Il existe deux grands types de techniques d’anonymisation (dont les différents aspects sont détaillés dans l’avis sur les techniques d’anonymisation des données du « groupe 29 », ancien comité européen de la protection des données) :
- la randomisation : cette technique s’appuie sur l’altération de données et de leur fiabilité, qui deviennent suffisamment incertaines pour ne plus être rattachées à une personne (par exemple, en rendant une donnée moins précise, en ajoutant ou enlevant 10cm à la taille mesurée d’une personne).
- la généralisation : ce procédé vise à modifier l’échelle d’une donnée pour la généraliser ou diluer (par exemple, au mois plutôt qu’à la semaine).
Cette dernière, souvent plus facile à mettre en place, est la plus utilisée par les ONG.
Depuis 2018, le Centre pour les données humanitaires a mené une évaluation sur des jeux de données de la plateforme Humanitarian Data Exchange (HDX) et a constaté un risque trop élevé de divulgation de l’identité des personnes.
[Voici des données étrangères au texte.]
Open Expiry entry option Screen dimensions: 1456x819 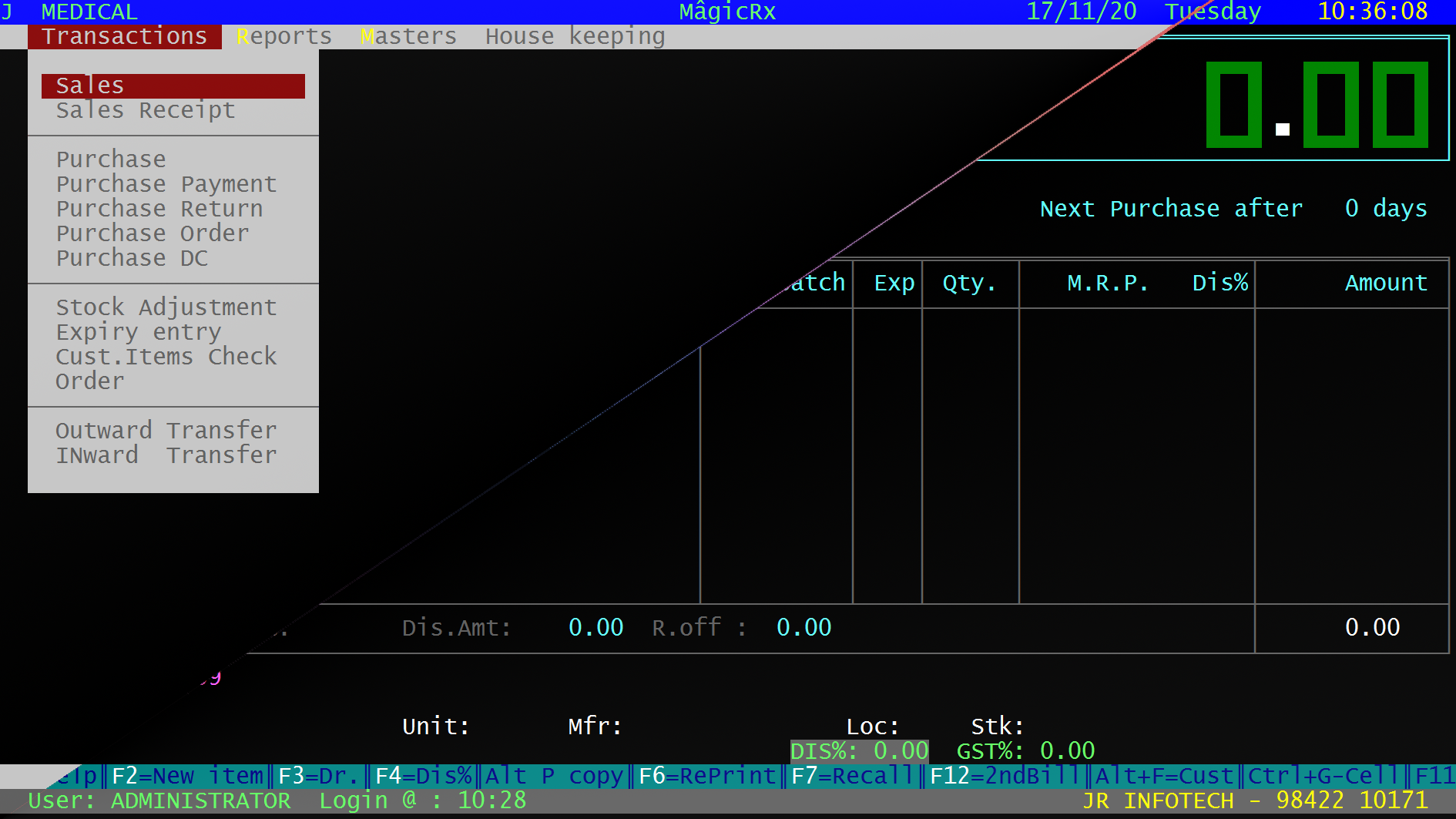click(138, 332)
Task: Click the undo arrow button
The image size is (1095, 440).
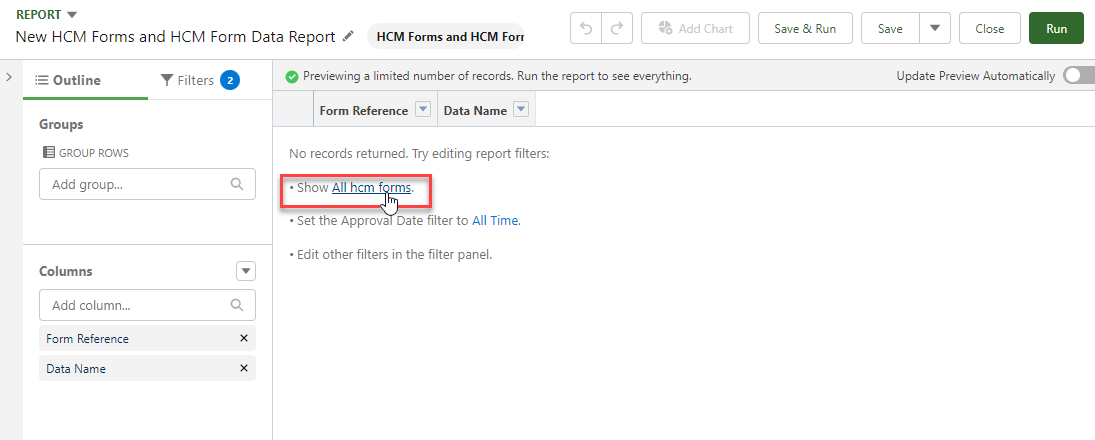Action: click(586, 29)
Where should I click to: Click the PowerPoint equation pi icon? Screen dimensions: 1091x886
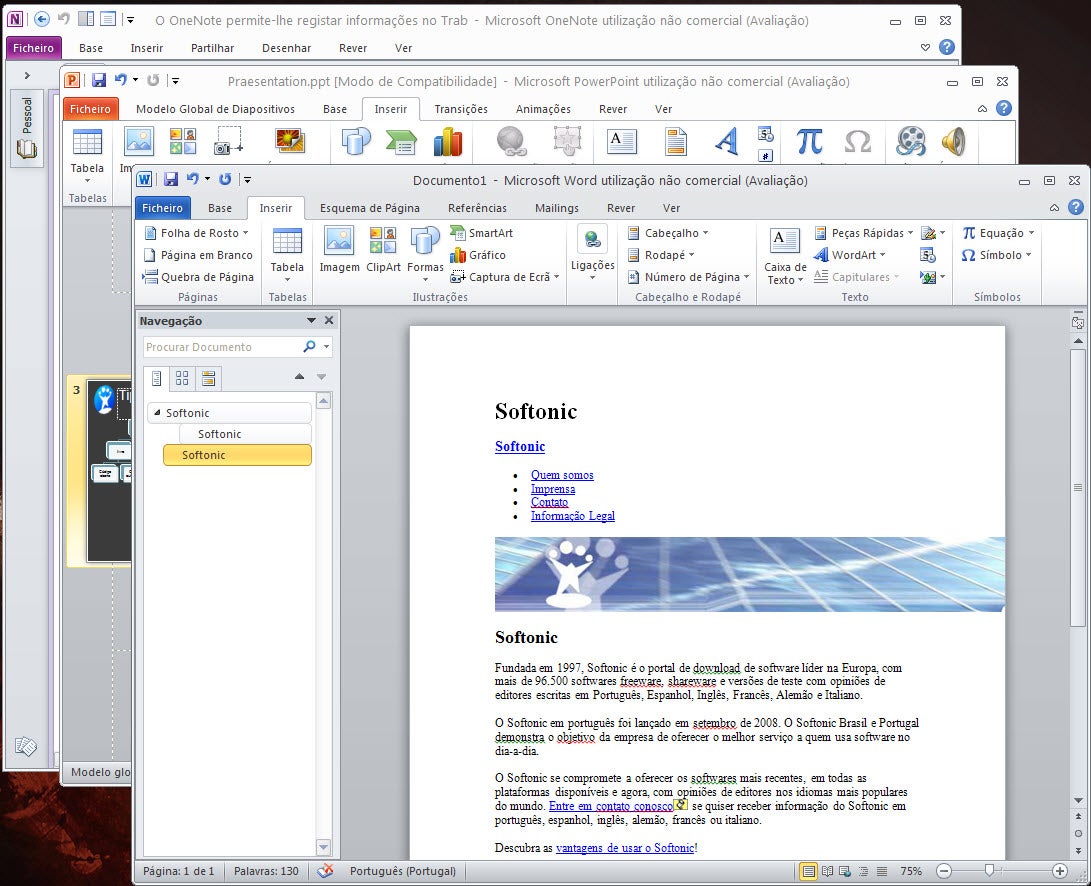pyautogui.click(x=809, y=142)
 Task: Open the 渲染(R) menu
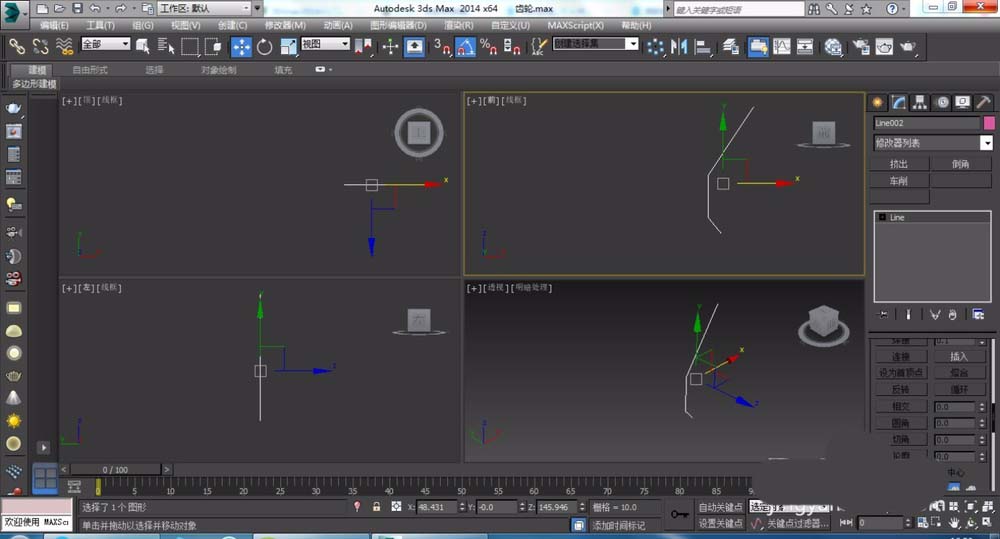click(x=458, y=24)
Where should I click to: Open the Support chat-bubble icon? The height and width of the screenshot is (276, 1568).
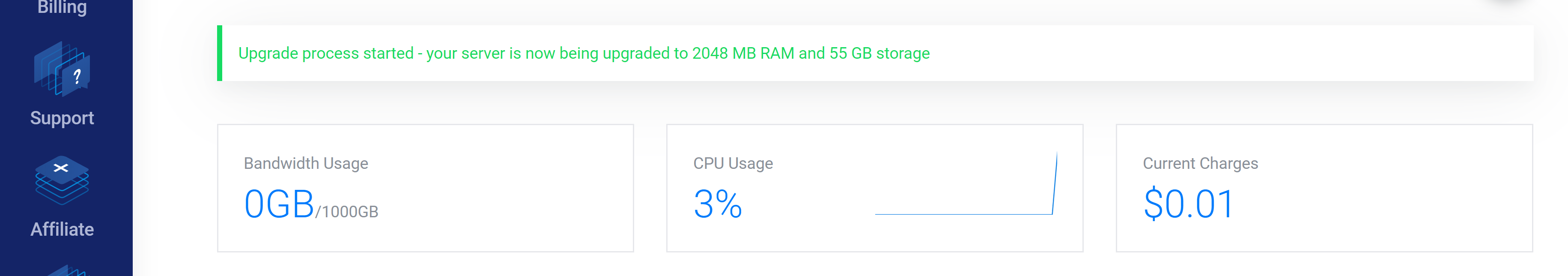[x=62, y=69]
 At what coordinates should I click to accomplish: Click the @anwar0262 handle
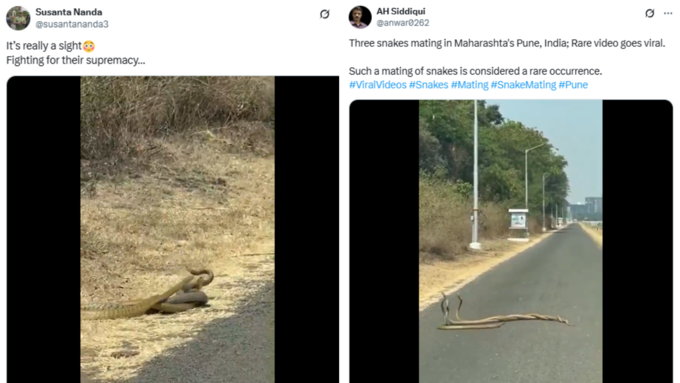pyautogui.click(x=403, y=23)
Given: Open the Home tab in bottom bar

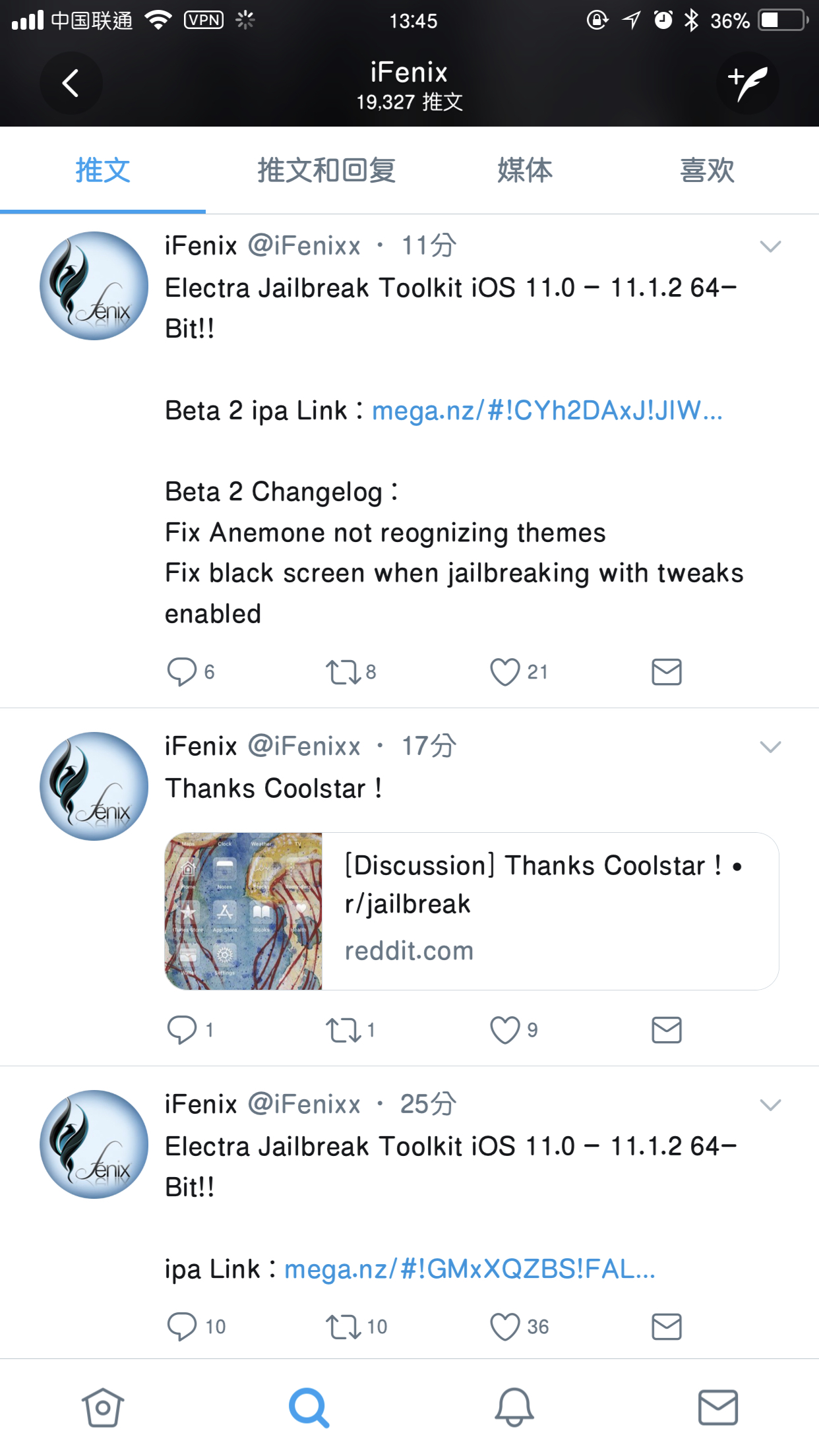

Il utilise le contrôle de divulgation statistique CDS (via un logiciel libre - open source - appelé SDCMicro, ressource disponible seulement en anglais), qui permet de s’assurer que les données anonymisées ne comportent pas de risque de ré identification (la note d’orientation n°1 d’OCHA (traduite en français par CartONG) Contrôle de la divulgation des données statistiques) .
Quoi qu’il en soit, il est important pour les ONG de rester au fait des nouvelles techniques et technologies d’anonymisation vu à quel point elles se périment vite (en particulier quand on commence à parler d’intelligence artificielle, dont on ne mesure pas encore les conséquences en termes de bases de données personnelles et recoupages potentiels).